Deployment
On-premise deployment
On your hardware, on your network
AlarmNX installs on hardware you own and runs inside your plant network. This is the page to hand your OT and IT reviewers: supported platforms, the architecture on a single host, database options, and a plain statement of exactly what does and does not reach the internet.

Supported platforms
AlarmNX runs on Windows and Linux, whether on a physical server or a virtual machine, and on Raspberry Pi ARM64 for smaller sites. It installs as system services that start with the machine and come back after a restart, and everything it needs to run ships with the installer, so there is no separate runtime to install and patch on the host.
- Windows, Linux, and Raspberry Pi ARM64.
- Deploy on a physical server or a virtual machine (VM).
- Runs as system services that start and recover with the host.

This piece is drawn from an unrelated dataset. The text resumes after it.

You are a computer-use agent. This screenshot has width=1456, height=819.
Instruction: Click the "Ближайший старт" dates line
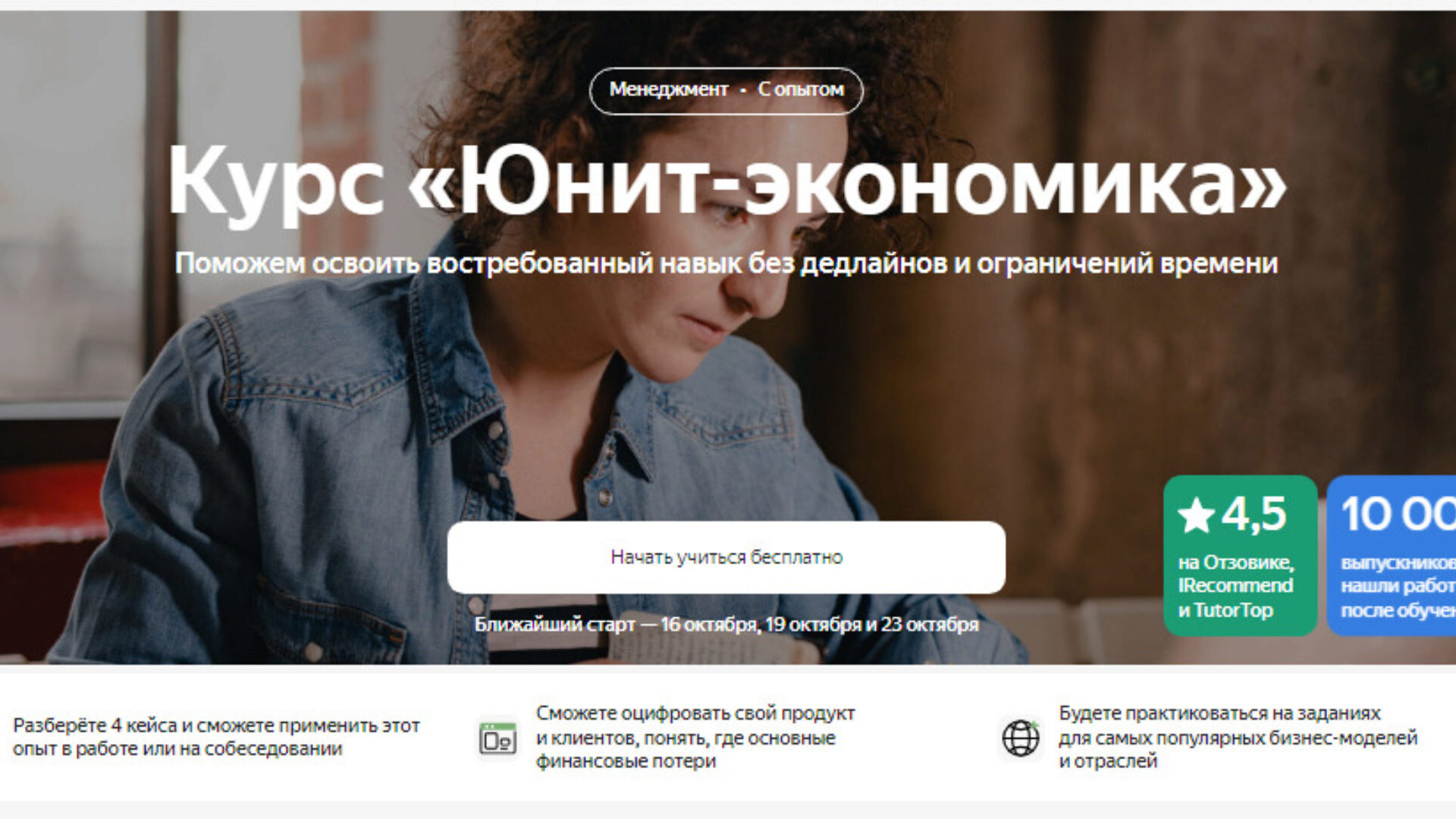point(726,625)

- Self-contained install, with no separate runtime to install or patch.
Architecture on one host
On a single host, AlarmNX runs as three cooperating processes: the service your team signs in to from a browser, the protocol driver that talks to your OPC UA sources, and the alarm engine that evaluates conditions and drives escalation. They coordinate over an embedded internal message broker that stays on the host. Nothing outside your network is required for the system to detect an alarm and start notifying.
- Three processes on one host: the browser-facing service, the protocol driver, and the alarm engine.

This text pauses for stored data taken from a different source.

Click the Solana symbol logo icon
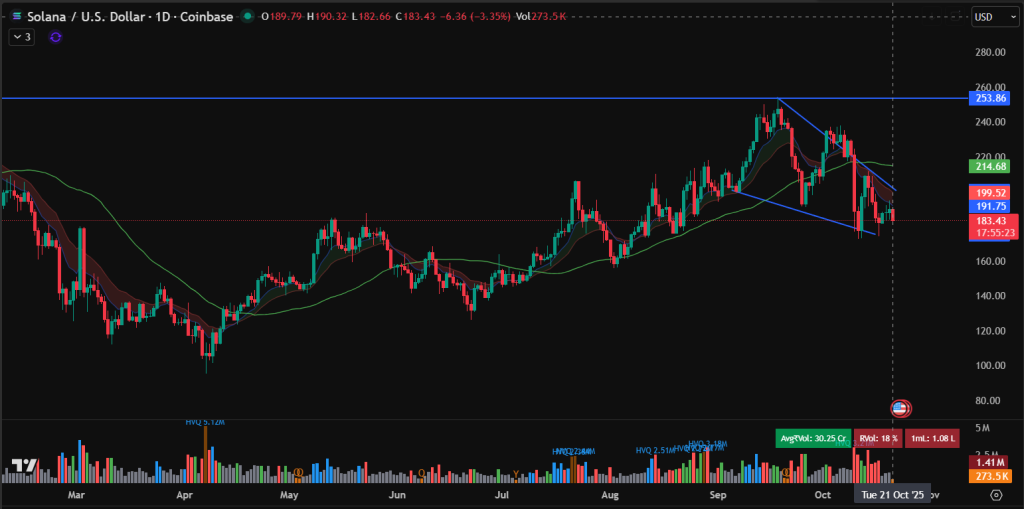 click(x=17, y=17)
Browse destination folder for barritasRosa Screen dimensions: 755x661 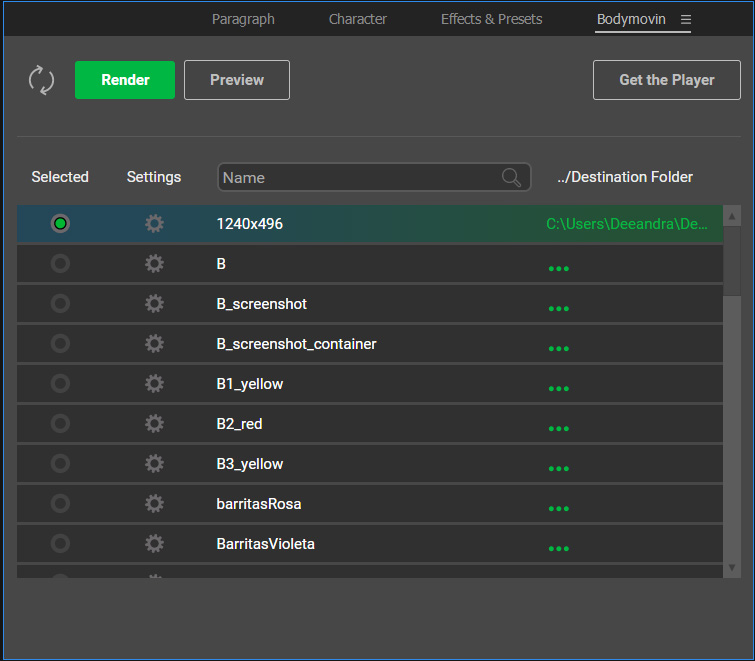tap(558, 508)
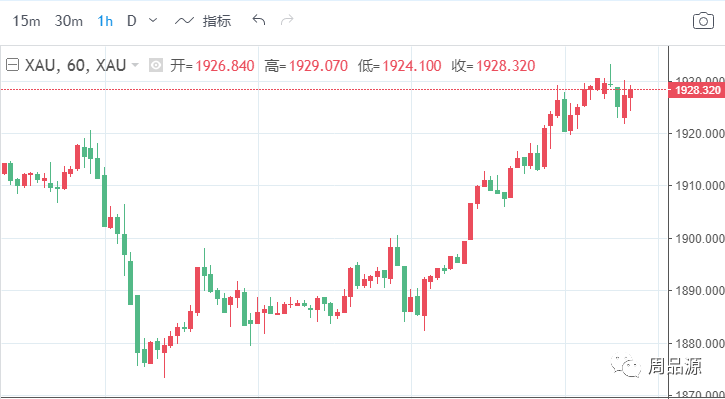Click the 1900.000 price axis label
This screenshot has width=725, height=399.
click(697, 239)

- An embedded internal message broker coordinates them, on the host.
- No external dependencies are required to detect and raise an alarm.
Database tiers
Start small on an embedded database that keeps a single-site deployment self-contained, with nothing else to install or run. For larger sites, move up to a dedicated database server tier, with optional time-series storage tuned for history and trends. A guided migration path moves an existing deployment from one tier to the next when a site outgrows where it started.
- An embedded database for small, self-contained sites.
- A dedicated database server tier for large sites, with optional time-series storage for history.
- A guided migration path between tiers as a site grows.
Security posture
All access is encrypted in transit. Sessions ride in signed credentials that page scripts cannot read, so a session cannot be forged or lifted from the browser. Three role-based access levels separate what operators, engineers, and administrators can each do. Passwords are never stored in plain text, only as salted one-way hashes, and a full audit log records actions and configuration changes.
- All access encrypted in transit.
- Signed session credentials that page scripts cannot read.
- Three-role role-based access control.
- Salted one-way password hashing, never plain text.
- Full audit log of actions and configuration changes.

Resilience
If the primary data connection drops, a hot standby takes over, so data keeps flowing. The system reconnects on its own and monitors its own health, so a stalled connection surfaces instead of going quiet.
- Hot-standby data source failover.
- Watchdog-supervised reconnection.
- Health heartbeats so the system reports its own liveness.

The cloud boundary, stated plainly
Here is the exact line between your network and the internet: only the channels you turn on can reach out, and only some of those are cloud services. Everything else stays inside your plant network, so enable nothing and alarm traffic never leaves it.
What never leaves your network
- Core alarm evaluation and escalation.
- The OPC UA connection to your PLC and SCADA.
- SMS through a local cellular modem.
- Email through your own mail relay.
- The screens your team signs in to.
What reaches the internet, and only when you turn it onOptional
- Mobile push relay, when you use the mobile app.
- Twilio SMS, when you enable it as a channel.
- DotDotPlus, when you enable it as a channel.
- Webhooks, which go wherever you point them, on your network or outside it depending on how you configure the URL.